General Environmental Management, Inc. (“GEM”) (OTCBB: GEVI) is pleased to announce that its Stock Purchase Agreement with Luntz Acquisition (Delaware), LLC, a subsidiary of PSC Environmental Services, LLC, pursuant to which the Company has agreed to sell General Environmental Management, Inc. (DE) and its subsidiaries, continues to stay on target for a closing date on or prior to March 1, 2010.

However, the closing of the sale is still subject to the approval of shareholders and other customary closing conditions. GEM’s Board of Directors has unanimously approved the Purchase Agreement and adopted resolutions recommending shareholder approval. Following the proxy vote, the Company will hold a shareholders' meeting to submit the Purchase Agreement for approval on February 19, 2010.

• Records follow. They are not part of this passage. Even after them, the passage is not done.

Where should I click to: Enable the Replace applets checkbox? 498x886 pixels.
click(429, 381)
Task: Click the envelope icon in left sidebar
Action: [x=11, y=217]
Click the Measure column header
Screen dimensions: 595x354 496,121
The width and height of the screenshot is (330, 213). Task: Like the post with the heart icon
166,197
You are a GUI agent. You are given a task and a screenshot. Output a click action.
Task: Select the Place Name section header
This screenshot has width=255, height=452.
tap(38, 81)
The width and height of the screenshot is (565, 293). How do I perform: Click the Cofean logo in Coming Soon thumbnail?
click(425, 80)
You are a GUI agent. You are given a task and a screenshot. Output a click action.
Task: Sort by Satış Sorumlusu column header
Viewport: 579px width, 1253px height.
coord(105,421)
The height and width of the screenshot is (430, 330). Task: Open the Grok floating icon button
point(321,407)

Tim Koziol, GEM Chief Executive Officer, stated, “We are very pleased with our progress in shifting GEM’s focus from hazardous waste field services to the fast growing water treatment and waste-to-energy markets. We firmly believe this transition will lead to a dramatic improvement of our balance sheet as well as lay the foundation for long-term growth and profitability.”

About General Environmental Management, Inc.

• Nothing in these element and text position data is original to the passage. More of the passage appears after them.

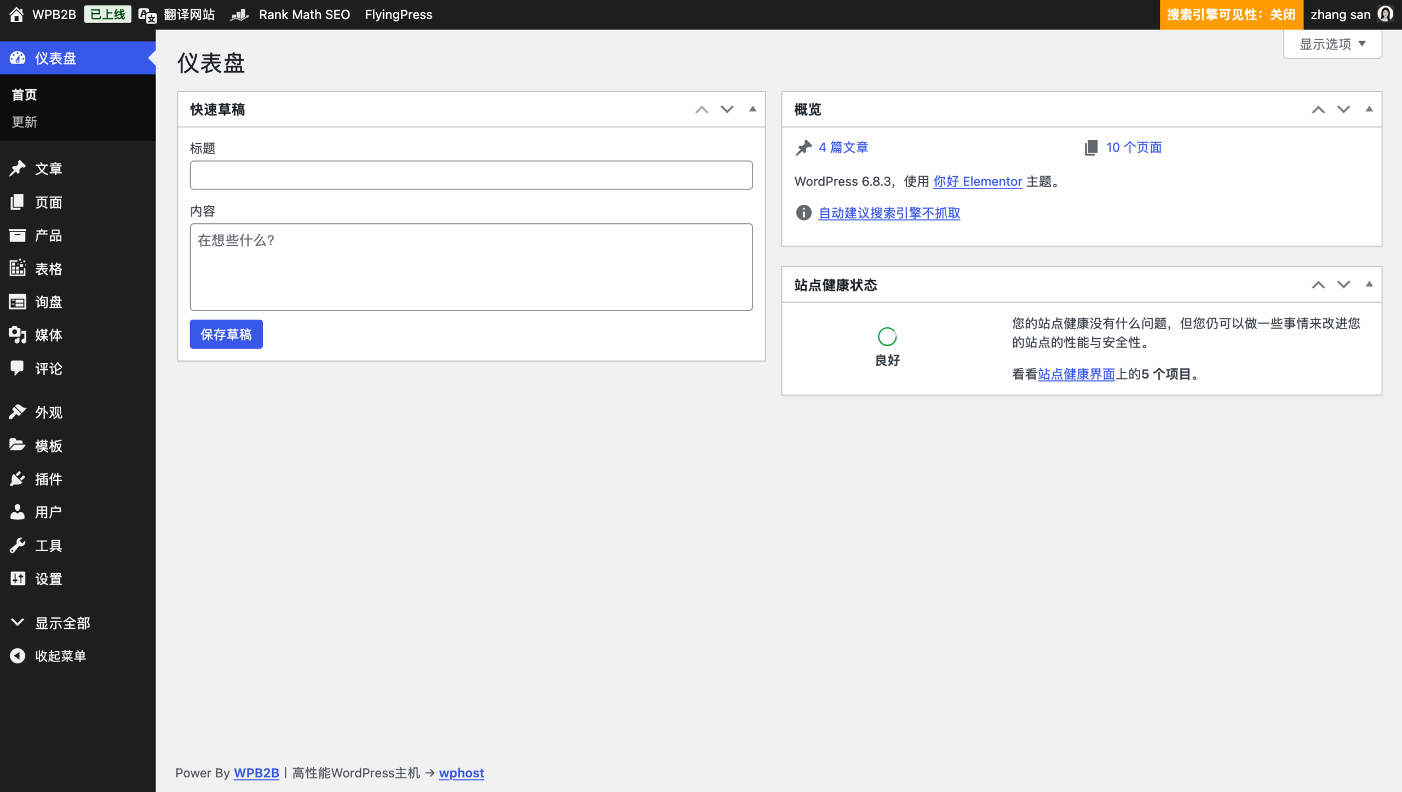Open the 插件 plugins menu icon
Screen dimensions: 1402x792
(18, 479)
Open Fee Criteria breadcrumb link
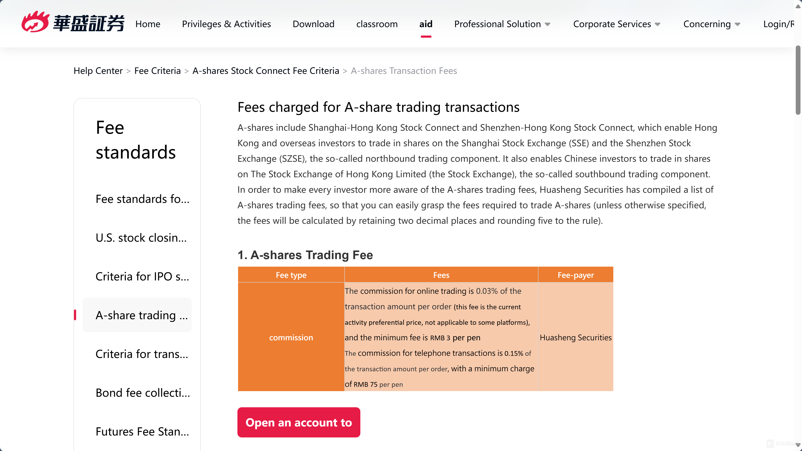Viewport: 802px width, 451px height. point(157,71)
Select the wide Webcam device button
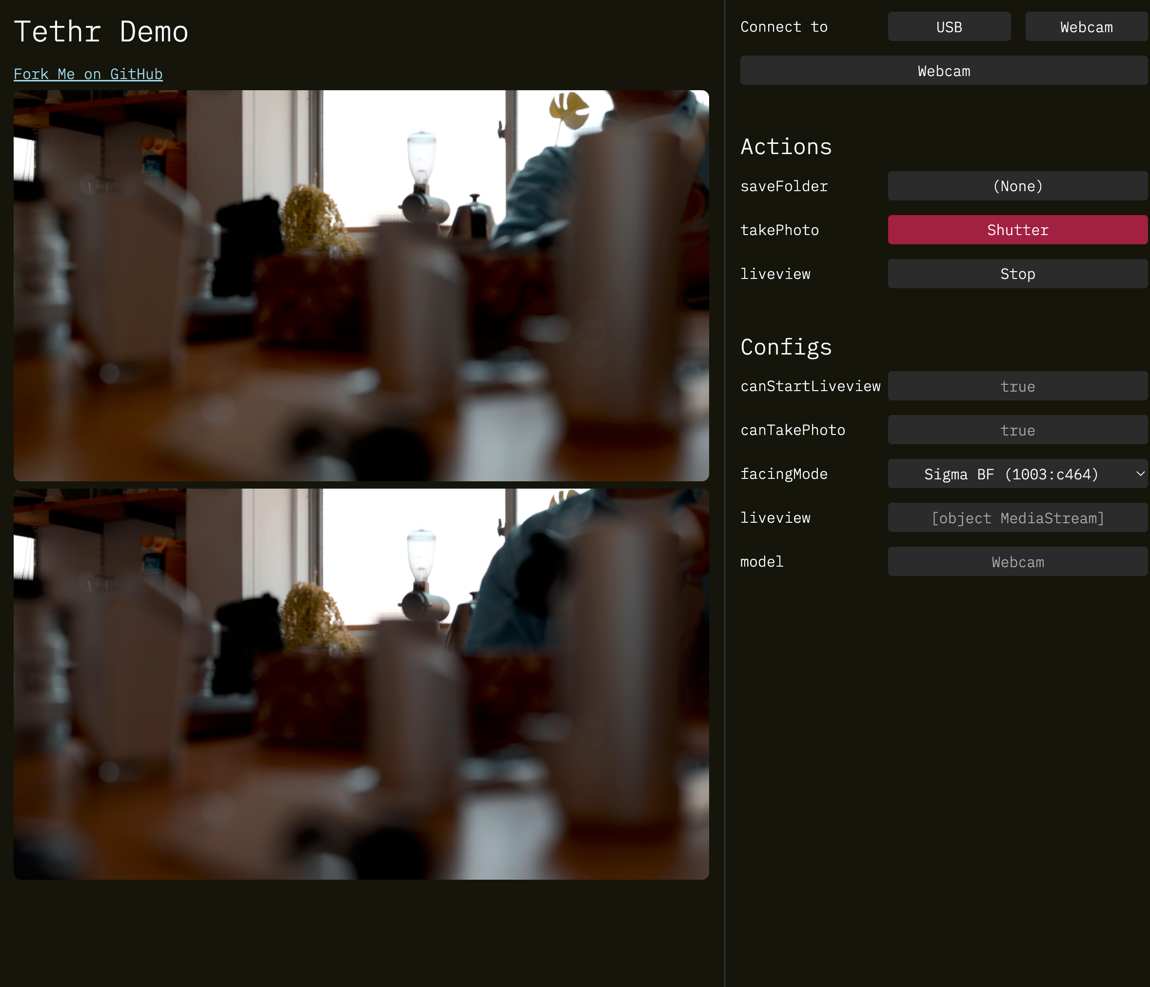Viewport: 1150px width, 987px height. 943,70
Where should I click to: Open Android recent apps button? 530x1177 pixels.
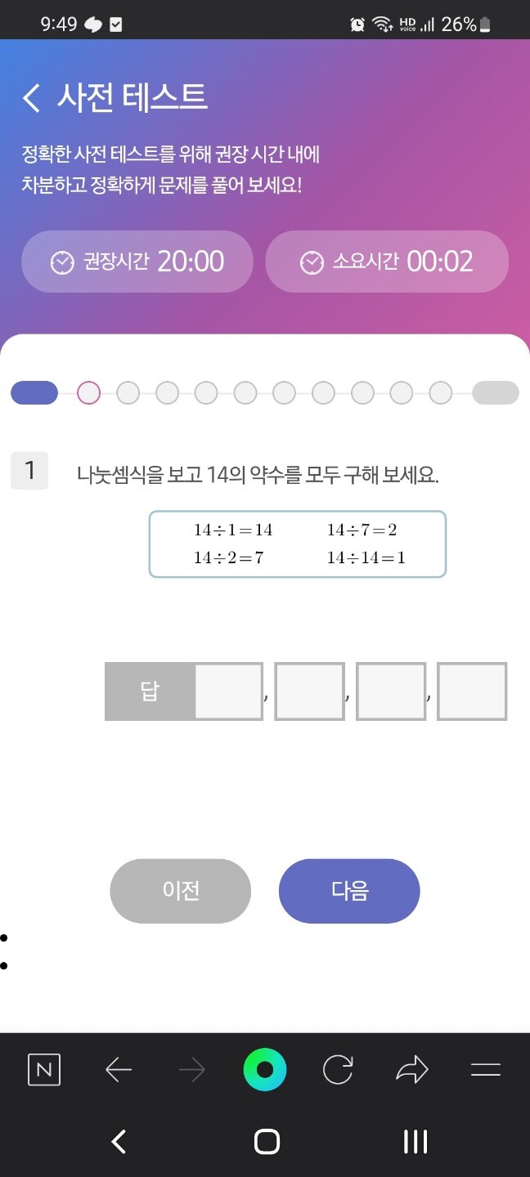(x=415, y=1142)
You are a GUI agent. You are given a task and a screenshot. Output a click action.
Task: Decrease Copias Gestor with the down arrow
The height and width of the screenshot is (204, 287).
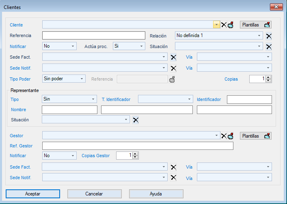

General Environmental Management, Inc. (http://www.GeneralEnvironmental.com) is a full-service hazardous waste management and environmental services firm providing integrated environmental solutions managed through its proprietary web-based enterprise software, GEMWare, including the following service offering: management and transportation of waste; design and management of on-site waste treatment systems; management of large remediation projects; response to environmental incidents and spills; and environmental, health and safety compliance. Headquartered in Pomona, Calif., GEM operates five field service locations and one Treatment, Storage, Disposal facility (TSDF), servicing all markets in the Western U.S.

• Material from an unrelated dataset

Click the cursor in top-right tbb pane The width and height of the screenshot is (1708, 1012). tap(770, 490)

FORWARD-LOOKING STATEMENTS

This press release may include "forward-looking statements" within the meaning of Section 27A of the Securities Act of 1933, as amended, and Section 21E of the Securities Exchange Act of 1934, as amended. All statements, other than statements of historical facts, included in this press release that address activities, events or development that the company expects, believes or anticipates will or may occur in the future are forward-looking statements. These statements are subject to a number of assumptions, risks and uncertainties, many of which are beyond the control of the Company, which may cause the Company's actual results to differ materially from those implied or expressed by the forward-looking statements. The Company assumes no duty whatsoever to update these forward-looking statements or to conform them to future events or developments.